■ **To do**
**1.** In the forum post on symmetric monoidal categories, which coherence relation does the asker single out from MacLane's definition?
**2.** List every sentence in the forum post on symmetric monoidal categories that ends with a question mark.

■ **Document segment**

-------

Symmetric Monoidal Categories and Evil Relations According to MacLane, a monoidal category is symmetric if we have maps $\gamma_{a,b}:a\Box b\cong b\Box a$ and coherence relations, one in particular which states $\gamma_{a,b}\circ\gamma_{b,a}=1$.  Is this relation "evil" in the sense of category theorists? That is, should it be an isomorphism of morphisms rather than equality?
This question can just be generall extended to a question regarding commutative diagrams in general.  My experience thus far has been that such diagrams show equality of maps, but is this a much stronger notion than isomorphism? Does this question make sense?
Thanks!

-------

■ **Data extract**
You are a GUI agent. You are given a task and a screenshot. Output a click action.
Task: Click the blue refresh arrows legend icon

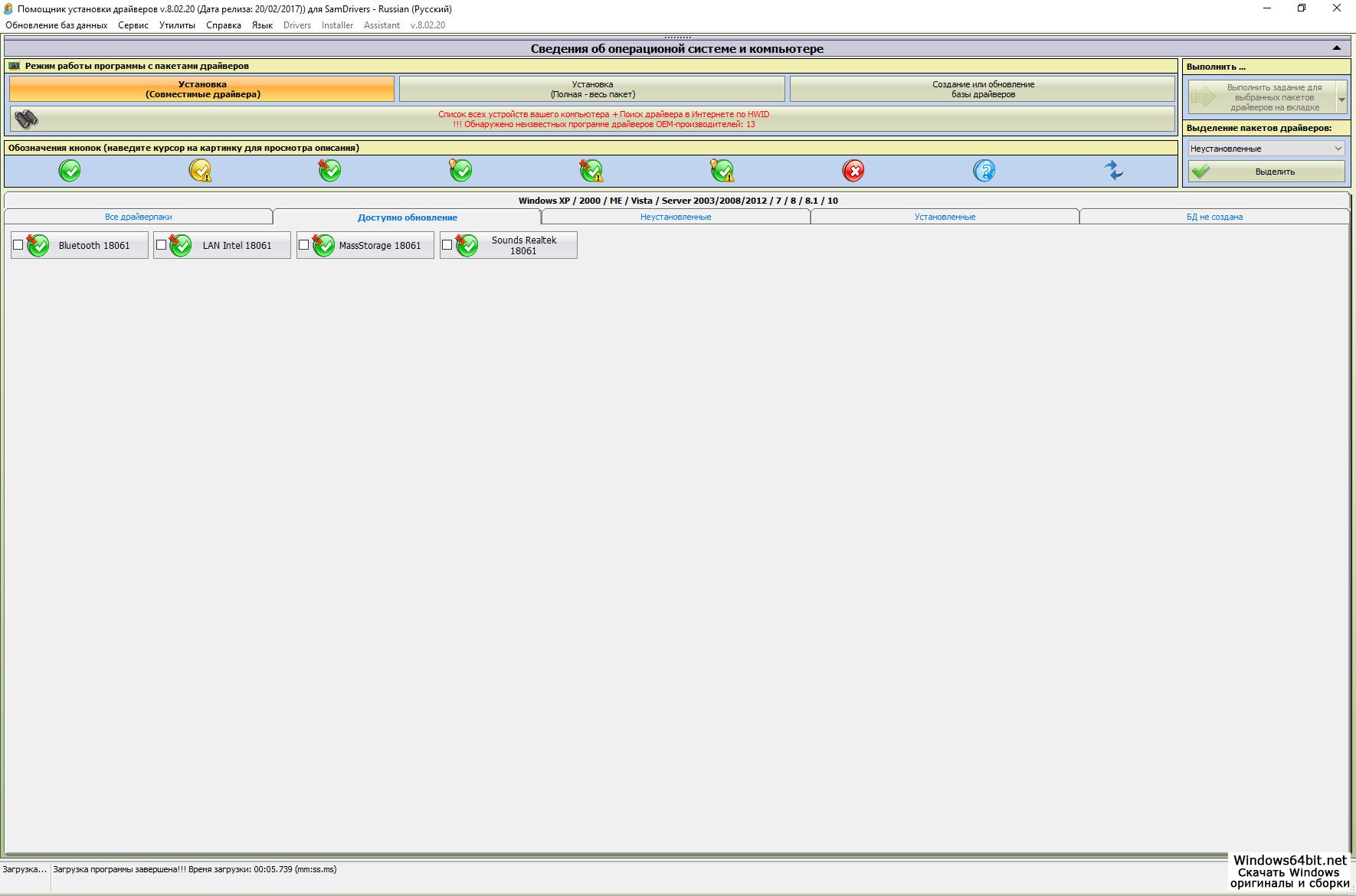(x=1114, y=170)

-------

■ **List of solutions**
**1.** The relation $\gamma_{a,b}\circ\gamma_{b,a}=1$.

**2.**
- Is this relation "evil" in the sense of category theorists?
- That is, should it be an isomorphism of morphisms rather than equality?
- My experience thus far has been that such diagrams show equality of maps, but is this a much stronger notion than isomorphism?
- Does this question make sense?